El otro día en clase, de hecho era un viernes, y la negrita es importante, porque todos sabemos cómo son los viernes y como son los lunes. Eternos. Leímos unos poemas que me hicieron pensar sobre el miedo y el conformismo.
A lo largo de la vida vives cosas, experiencias, que obviamente te marcan de por vida, malas o buenas. Hay un tipo de experiencias o situaciones que se llaman perdidas. Cuando perdemos algo o alguien, surge el miedo, el pánico y la desesperación por compensar esa pérdida. Ponemos una tirita a la herida, para taparla y así seguir respirando.
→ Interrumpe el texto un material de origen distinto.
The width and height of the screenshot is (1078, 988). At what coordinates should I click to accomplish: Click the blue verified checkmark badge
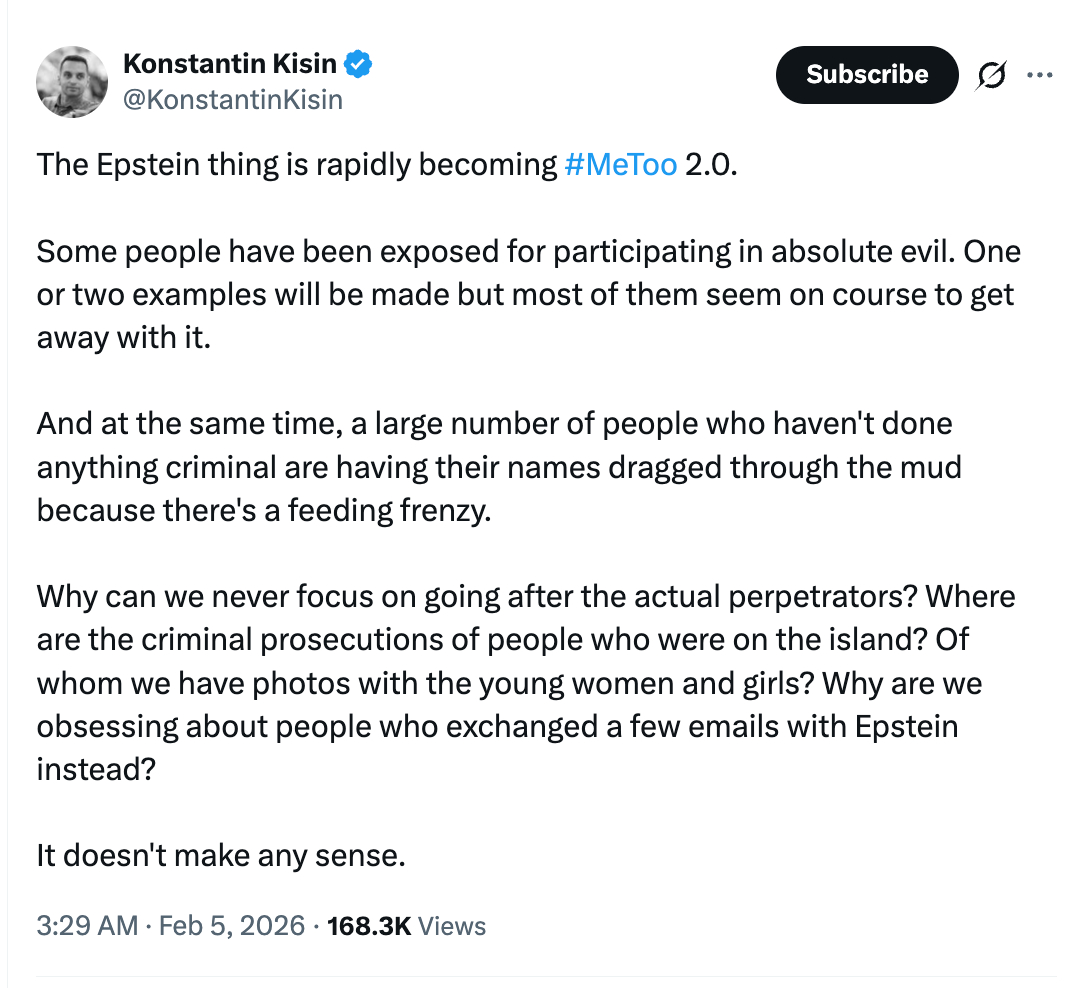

Vivimos en una sociedad que se rige por el placer, cualquier tipo de placer, y ese deseo que queremos satisfacer se convierte en una droga, siempre vamos buscando más y más. Nos gusta pensar que vivimos para buscar la felicidad, pero eso es una utopía. No existe la felicidad eterna, completa, porque nosotros seguiremos notando esa herida que no sangra, y la intentaremos desesperadamente taparla y curarla con mil cosas, con  noches de amor, con viajes, con fotografías en el Instagram, con música, con amigos, con compras, con películas con cualquier cosa que nos produzca la suficiente diversión como para desconectar. Caemos en el egoísmo, en la dependencia, en la depresión, en la ambición, en el miedo.  

Conozco a muchas personas que a ese vacío le llaman soledad. Pero a mí la soledad no me produce miedo, a veces me causa placer. Mi vació es el miedo a caer en la nada.